Ce régime juridique a évolué récemment.
Ainsi, l'article 829 du code civil, dans sa rédaction antérieure à celle issue de la loi du 23 juin 2006, prévoyait que les dettes dont un héritier est tenu envers la succession ou l'indivision consécutive à l'ouverture de celle-ci donnent lieu à rapport à la succession ou l'indivision ( la notion de rapport des dettes à été abandonnée par la loi du 23 juin 2006 portant réforme des successions et des libéralités).
Le terme "rapport" doit s'entendre comme un synonyme de restitution.
L'article 864 du code civil, en vigueur depuis le 1er janvier 2007, dispose que :
« Lorsque la masse partageable comprend une créance à l'encontre de l'un des copartageants, exigible ou non, ce dernier en est alloti dans le partage à concurrence de ses droits dans la masse.
A due concurrence, la dette s'éteint par confusion.
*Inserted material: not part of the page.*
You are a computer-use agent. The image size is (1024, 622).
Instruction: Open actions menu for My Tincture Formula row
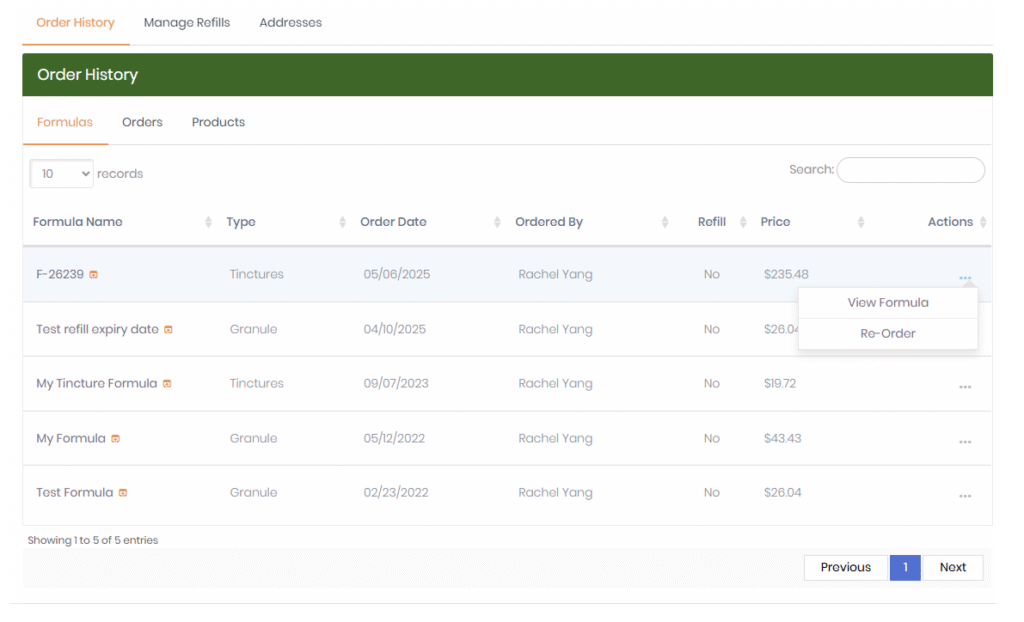pos(964,387)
Si son montant excède les droits du débiteur dans cette masse, il doit le paiement du solde sous les conditions et délais qui affectaient l'obligation. »
En d'autres termes, la dette d'un héritier envers le défunt se compense avec les droits de cet héritier dans la succession, sauf à ce que ses droits soient d'un montant inférieur à la dette de sorte que l'heritier doive le règlement de la différence à la succession.
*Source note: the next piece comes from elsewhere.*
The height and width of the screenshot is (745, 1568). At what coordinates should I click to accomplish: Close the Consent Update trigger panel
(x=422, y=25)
De même, l'article 1527, du code civil, en vigueur depuis le 1er janvier 2007 dispose que :
« Les avantages que l'un ou l'autre des époux peut retirer des clauses d'une communauté conventionnelle, ainsi que ceux qui peuvent résulter de la confusion du mobilier ou des dettes, ne sont point regardés comme des donations.
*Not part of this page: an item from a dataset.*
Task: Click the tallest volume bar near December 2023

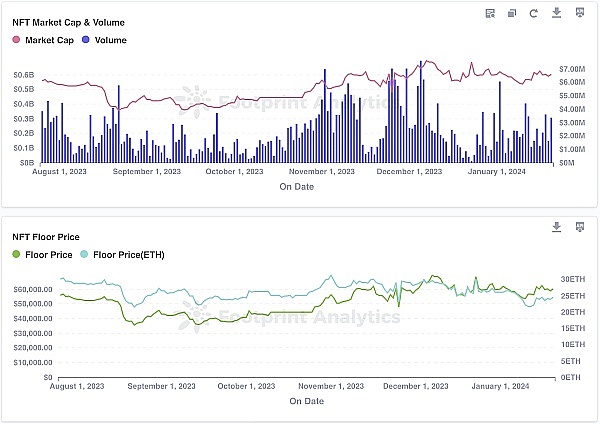Action: (421, 112)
Néanmoins, au cas où il y aurait des enfants qui ne seraient pas issus des deux époux, toute convention qui aurait pour conséquence de donner à l'un des époux au-delà de la portion réglée par l'article 1094-1, au titre " Des donations entre vifs et des testaments ", sera sans effet pour tout l'excédent ; mais les simples bénéfices résultant des travaux communs et des économies faites sur les revenus respectifs quoique inégaux, des deux époux, ne sont pas considérés comme un avantage fait au préjudice des enfants d'un autre lit.
Toutefois, ces derniers peuvent, dans les formes prévues aux articles 929 à 930-1, renoncer à demander la réduction de l'avantage matrimonial excessif avant le décès de l'époux survivant. Dans ce cas, ils bénéficient de plein droit du privilège sur les meubles prévu au 3° de l'article 2374 et peuvent demander, nonobstant toute stipulation contraire, qu'il soit dressé inventaire des meubles ainsi qu'état des immeubles. »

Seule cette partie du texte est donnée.